Checks to see whether or not any of the aliases for
every band talked about in alias_dict are talked about
in "sentence".
band_bool is a dictionary that comprises all band
names as keys and True or False as values corresponding
as to if or not the band was talked about within the sentence.
"""
band_bool={}
sentence = set(clean_sentence(sentence).cut up())
for okay, v in alias_dict.iteritems():
band_bool[k] = find_mention(sentence, v)
return pd.Collection(band_bool)
def build_apply_fun(alias_dict):
"""
Flip check_each_alias into an nameless operate.
"""
apply_fun = lambda x : check_each_alias(x, alias_dict)
return apply_fun
def get_bandPop(df, alias_dict):
"""
For tweet DataFrame enter "df", construct histogram of of mentions
for every band in alias_dict.
"""
bandPop = df['text'].apply(build_apply_fun(alias_dict), alias_dict)
bandPop = bandPop.sum(axis=0)
bandPop.type(ascending=False)
return bandPop
And now, lastly, all we now have to do is kind bandPop[:10].plot(sort='bar')

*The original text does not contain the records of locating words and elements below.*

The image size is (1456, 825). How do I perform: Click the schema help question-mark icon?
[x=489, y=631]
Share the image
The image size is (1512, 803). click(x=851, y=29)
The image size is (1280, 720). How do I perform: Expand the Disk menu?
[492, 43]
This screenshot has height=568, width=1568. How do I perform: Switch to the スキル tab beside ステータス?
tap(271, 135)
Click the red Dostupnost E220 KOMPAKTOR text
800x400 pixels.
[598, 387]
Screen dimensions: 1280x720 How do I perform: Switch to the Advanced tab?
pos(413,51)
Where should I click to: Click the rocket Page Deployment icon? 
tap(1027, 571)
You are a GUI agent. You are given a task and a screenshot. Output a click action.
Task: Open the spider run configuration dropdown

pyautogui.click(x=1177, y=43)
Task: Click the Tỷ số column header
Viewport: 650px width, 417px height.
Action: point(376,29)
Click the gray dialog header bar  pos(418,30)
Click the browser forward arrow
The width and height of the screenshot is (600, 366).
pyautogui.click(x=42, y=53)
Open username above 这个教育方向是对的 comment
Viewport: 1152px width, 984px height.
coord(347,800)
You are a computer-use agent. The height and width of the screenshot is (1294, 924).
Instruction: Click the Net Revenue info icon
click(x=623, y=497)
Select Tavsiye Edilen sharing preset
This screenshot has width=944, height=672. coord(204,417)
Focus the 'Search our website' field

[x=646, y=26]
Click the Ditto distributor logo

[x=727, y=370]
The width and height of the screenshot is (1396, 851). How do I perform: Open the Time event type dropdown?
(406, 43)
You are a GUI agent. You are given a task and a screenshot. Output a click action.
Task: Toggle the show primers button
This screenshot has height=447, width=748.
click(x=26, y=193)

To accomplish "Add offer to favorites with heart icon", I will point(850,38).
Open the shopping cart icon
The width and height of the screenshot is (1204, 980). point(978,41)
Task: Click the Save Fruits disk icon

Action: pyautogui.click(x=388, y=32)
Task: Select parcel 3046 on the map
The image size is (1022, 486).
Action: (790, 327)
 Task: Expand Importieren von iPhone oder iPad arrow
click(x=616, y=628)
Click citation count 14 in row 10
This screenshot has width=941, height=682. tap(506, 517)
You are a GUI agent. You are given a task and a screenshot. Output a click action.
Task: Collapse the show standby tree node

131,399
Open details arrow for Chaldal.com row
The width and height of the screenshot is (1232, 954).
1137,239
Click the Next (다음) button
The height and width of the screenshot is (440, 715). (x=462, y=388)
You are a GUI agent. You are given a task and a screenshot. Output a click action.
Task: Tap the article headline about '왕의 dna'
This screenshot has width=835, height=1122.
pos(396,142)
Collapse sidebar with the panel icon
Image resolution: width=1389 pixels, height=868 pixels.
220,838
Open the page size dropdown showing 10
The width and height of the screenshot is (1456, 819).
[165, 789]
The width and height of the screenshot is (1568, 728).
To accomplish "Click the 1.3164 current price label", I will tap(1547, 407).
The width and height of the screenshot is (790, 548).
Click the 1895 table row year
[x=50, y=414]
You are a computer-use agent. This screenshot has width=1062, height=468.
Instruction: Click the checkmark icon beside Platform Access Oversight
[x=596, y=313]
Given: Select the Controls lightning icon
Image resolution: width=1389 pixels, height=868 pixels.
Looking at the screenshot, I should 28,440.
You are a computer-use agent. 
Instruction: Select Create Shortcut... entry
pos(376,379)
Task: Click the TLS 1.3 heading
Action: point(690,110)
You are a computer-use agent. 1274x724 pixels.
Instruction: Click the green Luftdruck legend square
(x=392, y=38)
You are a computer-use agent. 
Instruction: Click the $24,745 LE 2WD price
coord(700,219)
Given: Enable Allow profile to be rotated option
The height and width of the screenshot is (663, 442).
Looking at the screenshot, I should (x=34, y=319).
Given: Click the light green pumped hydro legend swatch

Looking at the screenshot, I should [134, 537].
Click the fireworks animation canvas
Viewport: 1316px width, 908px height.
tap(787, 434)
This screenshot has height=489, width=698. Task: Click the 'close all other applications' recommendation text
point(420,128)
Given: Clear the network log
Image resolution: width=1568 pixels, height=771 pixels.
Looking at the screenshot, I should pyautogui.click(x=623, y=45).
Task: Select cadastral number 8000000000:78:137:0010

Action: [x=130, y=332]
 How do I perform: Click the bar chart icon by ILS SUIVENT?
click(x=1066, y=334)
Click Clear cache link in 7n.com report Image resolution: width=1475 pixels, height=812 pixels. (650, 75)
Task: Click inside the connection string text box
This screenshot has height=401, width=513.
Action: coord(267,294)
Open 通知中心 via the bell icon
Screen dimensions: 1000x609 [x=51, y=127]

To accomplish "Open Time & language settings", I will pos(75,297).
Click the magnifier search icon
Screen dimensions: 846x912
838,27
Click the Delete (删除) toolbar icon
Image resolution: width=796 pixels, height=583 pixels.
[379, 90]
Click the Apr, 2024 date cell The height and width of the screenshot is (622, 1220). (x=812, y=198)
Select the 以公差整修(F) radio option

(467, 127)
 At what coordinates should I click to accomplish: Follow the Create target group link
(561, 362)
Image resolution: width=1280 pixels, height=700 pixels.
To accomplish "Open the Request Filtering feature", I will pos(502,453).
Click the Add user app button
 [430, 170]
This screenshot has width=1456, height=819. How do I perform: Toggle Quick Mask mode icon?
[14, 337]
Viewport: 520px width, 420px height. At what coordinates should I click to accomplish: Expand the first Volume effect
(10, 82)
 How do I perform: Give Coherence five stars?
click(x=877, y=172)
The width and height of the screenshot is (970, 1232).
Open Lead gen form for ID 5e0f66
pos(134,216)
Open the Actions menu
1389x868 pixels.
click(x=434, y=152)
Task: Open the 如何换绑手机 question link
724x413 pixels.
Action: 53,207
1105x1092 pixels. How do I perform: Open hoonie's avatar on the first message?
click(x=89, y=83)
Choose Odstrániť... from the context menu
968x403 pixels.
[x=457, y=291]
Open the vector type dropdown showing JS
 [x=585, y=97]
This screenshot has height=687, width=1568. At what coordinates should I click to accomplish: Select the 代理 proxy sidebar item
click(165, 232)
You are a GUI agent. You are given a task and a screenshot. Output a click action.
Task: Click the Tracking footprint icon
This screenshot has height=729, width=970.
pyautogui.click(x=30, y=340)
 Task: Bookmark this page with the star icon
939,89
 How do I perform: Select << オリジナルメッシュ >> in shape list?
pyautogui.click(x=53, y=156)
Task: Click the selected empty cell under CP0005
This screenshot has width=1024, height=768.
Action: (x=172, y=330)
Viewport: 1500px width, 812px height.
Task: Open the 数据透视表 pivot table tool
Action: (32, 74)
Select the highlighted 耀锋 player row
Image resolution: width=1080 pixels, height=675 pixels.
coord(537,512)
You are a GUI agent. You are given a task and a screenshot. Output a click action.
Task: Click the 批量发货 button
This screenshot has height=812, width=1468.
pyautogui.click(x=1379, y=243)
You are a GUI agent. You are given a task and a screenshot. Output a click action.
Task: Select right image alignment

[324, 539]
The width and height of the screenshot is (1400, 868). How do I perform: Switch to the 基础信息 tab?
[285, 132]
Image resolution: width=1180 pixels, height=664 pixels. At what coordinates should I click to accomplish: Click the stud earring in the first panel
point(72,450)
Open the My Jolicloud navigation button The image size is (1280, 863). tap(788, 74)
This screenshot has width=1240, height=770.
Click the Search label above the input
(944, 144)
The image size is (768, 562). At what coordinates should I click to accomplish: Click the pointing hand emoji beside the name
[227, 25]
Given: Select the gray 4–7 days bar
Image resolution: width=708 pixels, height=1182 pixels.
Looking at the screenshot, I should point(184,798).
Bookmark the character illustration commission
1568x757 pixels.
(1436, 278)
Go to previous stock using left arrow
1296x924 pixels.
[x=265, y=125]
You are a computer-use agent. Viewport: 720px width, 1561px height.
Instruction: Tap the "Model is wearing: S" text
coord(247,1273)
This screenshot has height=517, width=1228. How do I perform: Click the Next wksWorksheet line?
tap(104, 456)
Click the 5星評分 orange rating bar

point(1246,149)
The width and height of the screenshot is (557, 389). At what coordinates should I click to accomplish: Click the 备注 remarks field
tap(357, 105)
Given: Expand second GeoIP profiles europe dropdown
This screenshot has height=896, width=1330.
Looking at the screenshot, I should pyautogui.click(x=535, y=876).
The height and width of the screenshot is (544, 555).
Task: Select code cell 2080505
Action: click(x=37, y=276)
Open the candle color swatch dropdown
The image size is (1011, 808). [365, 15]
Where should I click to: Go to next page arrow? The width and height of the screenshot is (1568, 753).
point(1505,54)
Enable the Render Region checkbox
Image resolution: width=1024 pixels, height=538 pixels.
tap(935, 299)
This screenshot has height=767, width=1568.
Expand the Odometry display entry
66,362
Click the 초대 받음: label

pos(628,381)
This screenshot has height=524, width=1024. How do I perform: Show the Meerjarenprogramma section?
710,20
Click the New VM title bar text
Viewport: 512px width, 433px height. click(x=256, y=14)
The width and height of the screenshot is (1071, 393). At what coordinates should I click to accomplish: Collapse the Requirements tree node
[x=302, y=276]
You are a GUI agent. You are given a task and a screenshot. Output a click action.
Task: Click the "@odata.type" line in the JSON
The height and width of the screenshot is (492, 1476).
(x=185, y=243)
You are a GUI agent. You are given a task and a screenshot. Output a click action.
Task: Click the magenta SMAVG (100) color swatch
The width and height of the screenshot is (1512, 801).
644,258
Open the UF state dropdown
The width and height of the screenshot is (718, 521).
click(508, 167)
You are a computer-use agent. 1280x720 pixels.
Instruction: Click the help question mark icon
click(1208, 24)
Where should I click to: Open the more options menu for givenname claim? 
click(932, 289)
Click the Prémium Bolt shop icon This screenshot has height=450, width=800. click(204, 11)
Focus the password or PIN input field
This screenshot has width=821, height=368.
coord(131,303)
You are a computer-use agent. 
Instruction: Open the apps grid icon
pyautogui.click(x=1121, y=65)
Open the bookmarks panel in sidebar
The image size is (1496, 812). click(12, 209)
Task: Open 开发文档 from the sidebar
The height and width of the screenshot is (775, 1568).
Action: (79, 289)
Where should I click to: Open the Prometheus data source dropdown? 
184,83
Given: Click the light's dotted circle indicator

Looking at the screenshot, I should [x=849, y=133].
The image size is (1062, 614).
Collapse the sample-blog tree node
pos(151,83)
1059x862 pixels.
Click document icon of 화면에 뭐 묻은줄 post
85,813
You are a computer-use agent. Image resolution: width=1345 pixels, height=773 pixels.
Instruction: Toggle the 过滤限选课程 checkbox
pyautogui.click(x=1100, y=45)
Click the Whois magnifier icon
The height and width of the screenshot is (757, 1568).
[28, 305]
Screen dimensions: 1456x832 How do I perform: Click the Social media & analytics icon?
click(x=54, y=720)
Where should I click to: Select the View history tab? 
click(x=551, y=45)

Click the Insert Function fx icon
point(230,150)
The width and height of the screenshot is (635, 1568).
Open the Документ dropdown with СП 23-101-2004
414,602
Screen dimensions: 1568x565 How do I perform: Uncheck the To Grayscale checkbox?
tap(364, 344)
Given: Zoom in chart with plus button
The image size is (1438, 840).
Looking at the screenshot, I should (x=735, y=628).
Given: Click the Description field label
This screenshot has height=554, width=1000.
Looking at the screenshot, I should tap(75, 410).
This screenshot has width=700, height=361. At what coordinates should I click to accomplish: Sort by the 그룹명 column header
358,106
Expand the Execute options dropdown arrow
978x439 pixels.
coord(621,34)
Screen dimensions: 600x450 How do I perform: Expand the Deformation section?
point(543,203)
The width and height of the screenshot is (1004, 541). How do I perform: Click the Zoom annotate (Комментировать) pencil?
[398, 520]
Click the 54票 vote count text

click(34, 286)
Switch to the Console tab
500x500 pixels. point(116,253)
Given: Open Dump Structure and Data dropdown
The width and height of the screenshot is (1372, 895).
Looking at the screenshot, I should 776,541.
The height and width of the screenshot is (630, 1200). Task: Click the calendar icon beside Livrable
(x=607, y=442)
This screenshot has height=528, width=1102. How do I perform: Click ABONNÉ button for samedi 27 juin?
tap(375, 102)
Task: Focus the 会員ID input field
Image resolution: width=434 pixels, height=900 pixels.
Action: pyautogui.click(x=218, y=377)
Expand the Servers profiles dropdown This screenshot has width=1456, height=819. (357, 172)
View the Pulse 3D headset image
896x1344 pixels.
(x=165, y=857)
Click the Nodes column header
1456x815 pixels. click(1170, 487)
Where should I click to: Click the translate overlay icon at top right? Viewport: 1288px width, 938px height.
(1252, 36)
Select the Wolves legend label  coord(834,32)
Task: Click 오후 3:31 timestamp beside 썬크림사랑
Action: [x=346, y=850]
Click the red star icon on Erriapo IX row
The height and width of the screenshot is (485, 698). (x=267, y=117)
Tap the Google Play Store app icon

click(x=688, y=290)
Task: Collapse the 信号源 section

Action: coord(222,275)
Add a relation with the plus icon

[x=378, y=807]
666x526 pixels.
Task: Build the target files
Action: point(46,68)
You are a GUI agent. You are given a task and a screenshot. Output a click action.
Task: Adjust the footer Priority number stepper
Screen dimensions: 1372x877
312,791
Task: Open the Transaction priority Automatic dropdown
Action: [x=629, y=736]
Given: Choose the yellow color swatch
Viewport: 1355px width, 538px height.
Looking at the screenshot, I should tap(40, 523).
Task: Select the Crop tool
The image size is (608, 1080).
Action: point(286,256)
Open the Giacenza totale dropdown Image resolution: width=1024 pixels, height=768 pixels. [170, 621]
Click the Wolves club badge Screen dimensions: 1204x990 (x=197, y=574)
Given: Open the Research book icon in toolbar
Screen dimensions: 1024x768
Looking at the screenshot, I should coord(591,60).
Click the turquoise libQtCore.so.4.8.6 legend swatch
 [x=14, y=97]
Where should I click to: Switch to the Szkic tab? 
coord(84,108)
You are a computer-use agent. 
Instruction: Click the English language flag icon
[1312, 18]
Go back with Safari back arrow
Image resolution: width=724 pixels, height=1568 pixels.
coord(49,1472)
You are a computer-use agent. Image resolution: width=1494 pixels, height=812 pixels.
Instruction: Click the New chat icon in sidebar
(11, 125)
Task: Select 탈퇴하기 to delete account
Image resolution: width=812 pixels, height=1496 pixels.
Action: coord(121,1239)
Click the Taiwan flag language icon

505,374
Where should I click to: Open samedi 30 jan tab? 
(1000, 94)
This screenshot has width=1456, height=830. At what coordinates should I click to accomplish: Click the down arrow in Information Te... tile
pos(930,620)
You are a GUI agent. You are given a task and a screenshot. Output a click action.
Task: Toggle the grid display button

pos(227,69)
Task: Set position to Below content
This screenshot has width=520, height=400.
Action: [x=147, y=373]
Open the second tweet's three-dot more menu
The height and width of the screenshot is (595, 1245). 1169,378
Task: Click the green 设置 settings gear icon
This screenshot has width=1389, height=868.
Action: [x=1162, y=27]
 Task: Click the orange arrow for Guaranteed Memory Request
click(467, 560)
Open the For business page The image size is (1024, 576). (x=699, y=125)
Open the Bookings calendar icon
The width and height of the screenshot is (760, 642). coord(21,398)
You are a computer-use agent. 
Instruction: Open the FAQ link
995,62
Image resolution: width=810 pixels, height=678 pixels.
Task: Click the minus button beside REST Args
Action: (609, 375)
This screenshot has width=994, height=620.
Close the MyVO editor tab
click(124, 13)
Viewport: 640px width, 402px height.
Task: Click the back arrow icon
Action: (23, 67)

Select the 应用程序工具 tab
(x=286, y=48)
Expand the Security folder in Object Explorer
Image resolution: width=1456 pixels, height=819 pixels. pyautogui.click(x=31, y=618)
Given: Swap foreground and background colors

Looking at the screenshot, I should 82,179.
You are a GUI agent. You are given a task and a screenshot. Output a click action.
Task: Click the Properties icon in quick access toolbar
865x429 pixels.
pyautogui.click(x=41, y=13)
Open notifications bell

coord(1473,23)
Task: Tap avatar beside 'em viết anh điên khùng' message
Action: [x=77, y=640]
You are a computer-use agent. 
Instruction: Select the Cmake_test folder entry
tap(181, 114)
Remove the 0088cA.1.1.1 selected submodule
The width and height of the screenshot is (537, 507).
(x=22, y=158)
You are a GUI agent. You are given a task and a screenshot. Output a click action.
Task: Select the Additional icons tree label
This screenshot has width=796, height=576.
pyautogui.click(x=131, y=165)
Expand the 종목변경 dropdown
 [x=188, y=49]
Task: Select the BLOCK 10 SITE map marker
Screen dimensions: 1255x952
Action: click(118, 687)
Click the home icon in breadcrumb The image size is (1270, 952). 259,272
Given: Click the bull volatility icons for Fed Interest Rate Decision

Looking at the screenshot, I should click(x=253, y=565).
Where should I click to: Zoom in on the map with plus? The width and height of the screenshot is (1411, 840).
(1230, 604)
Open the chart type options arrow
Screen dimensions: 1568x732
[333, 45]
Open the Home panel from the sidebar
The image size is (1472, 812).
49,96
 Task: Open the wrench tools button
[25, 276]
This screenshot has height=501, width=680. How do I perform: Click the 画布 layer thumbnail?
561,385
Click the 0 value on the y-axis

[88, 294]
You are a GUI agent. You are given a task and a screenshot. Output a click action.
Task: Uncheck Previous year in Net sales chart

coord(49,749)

(and perhaps fiddle round in matplotlib for an hour adjusting properties of the determine) and we get a histogram of mentions for the highest ten hottest bands at Bonnaroo:
And naturally it’s Kanye! Is anyone shocked?
Wow, that was lots of work for one, measly histogram! Nonetheless, we now have a bunch of information analytical equipment that we will use to delve deeper into this dataset. In my subsequent submit, I’ll just do that!